Bugatti 35 B – Julia De Baldanza
GP de Monaco Historique 2024 – Course A1 « LOUIS CHIRON » – Voitures de course d’avant-guerre et Voiturettes
Identique à celle qui, aux mains du Britannique William Grover « Williams », remporta en 1929 le tout premier Grand Prix de Monaco, celle-ci date de 1928 (châssis 4965) et son moteur 8 cylindres à compresseur (n° 174) de 1927.
Honneur aux dames et à notre première « invitée », Julia De Baldanza : « J’ai acheté cette Bugatti il y a 24 ans, au Japon. Et depuis lors, elle est devenue comme une partie de moi. Elle avait été une voiture d’usine jusqu’à 1934. C’est une joie de courir à Monaco, même si le circuit est difficile. Si j’ai eu chaud à bord ? Oui, mais pas autant que dans l’autre course, avec la Maserati A 6 GCM. Vous vous demandez pourquoi il n’y a pas plus de femmes pilotes à Monaco historique (quatre au total, dont Claudia Huertgen, qui elle est une vraie professionnelle). Peut-être que ça ne les intéresse pas. Mais il y a bien des hommes qui font la cuisine, alors pourquoi pas ? Si les hommes n’acceptent pas les femmes en course, c’est leur problème, pas le nôtre ! »

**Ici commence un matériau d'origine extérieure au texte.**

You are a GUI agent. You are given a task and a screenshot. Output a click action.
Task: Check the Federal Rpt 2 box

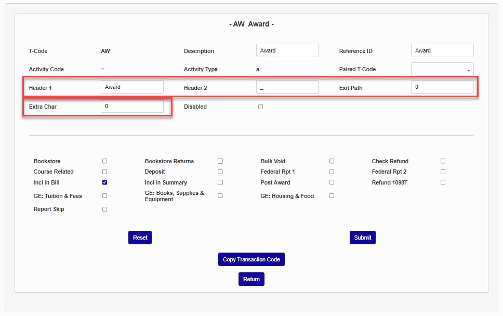443,172
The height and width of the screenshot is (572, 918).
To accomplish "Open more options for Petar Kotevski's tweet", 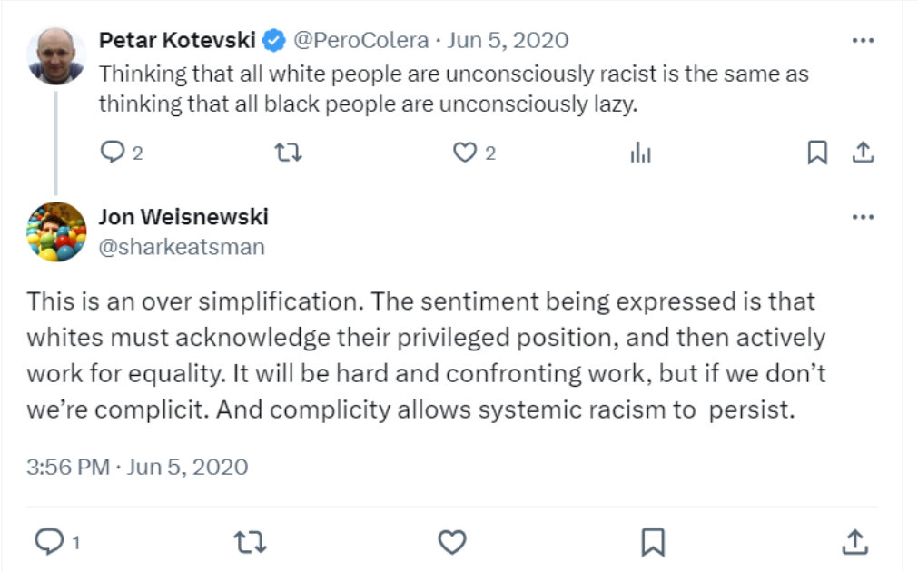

A noter que Julia De Baldanza est une femme collectionneuse, elle possède d’autres voitures liées à des femmes propriétaires, comme la Type 40 de Lydia Bugatti. Quant à l’Allemande Claudia Huertgen, elle a remporté haut la main la course des Formule 1 jusqu’à 1960 au volant d’une Ferrari-Dino 246 (comme déjà en 2022). Et s’est bien bagarrée, en Sport, sur Maserati 300 S, se classant 2e cette fois, d’une course très disputée et remportée par une Lotus X.
Veritas RS 2000 1948 – Lutz Rathenow
GP de Monaco Historique 2024 – Course C « Vittorio Marzotto » – Sport à moteur avant de 1952 à 1957
On l’oublie souvent, mais en 1952, pour la seule fois de son histoire, le Grand Prix de Monaco fut disputé en Formule Sport. C’est ainsi que Vittorio Marzotto, sur Ferrari, fut vainqueur en Principauté. Une course qui anticipait la création, en 1953, d’un Championnat du Monde des Constructeurs pour voitures Sport.
Depuis plusieurs années déjà, le Grand Prix Historique accueille cette catégorie magnifique, où s’affrontent les Jaguar C et D, les Cooper-Jaguar, Aston-Martin DB 3 S, Maserati 200, 250 et 300 S, Ferrari 250 MM et 750 Monza.
L’occasion, aussi, de (re-)découvrir des curiosités comme cette barquette Veritas 2 litres, 6 cylindres, pilotée par son propriétaire, Lutz Rathenow : « Je l’ai achetée en 2021 aux Etats-Unis. Elle faisait partie… d’un divorce ! L’épouse qui divorçait, pour embêter son futur ex-mari, a mis en vente cette voiture. J’ai eu de la chance ! Cette Veritas avait couru, à l’origine, en Allemagne et en Angleterre. Elle était équipée d’un moteur 6-cylindres Bristol mais avant cela, elle avait eu un moteur Heinkel. »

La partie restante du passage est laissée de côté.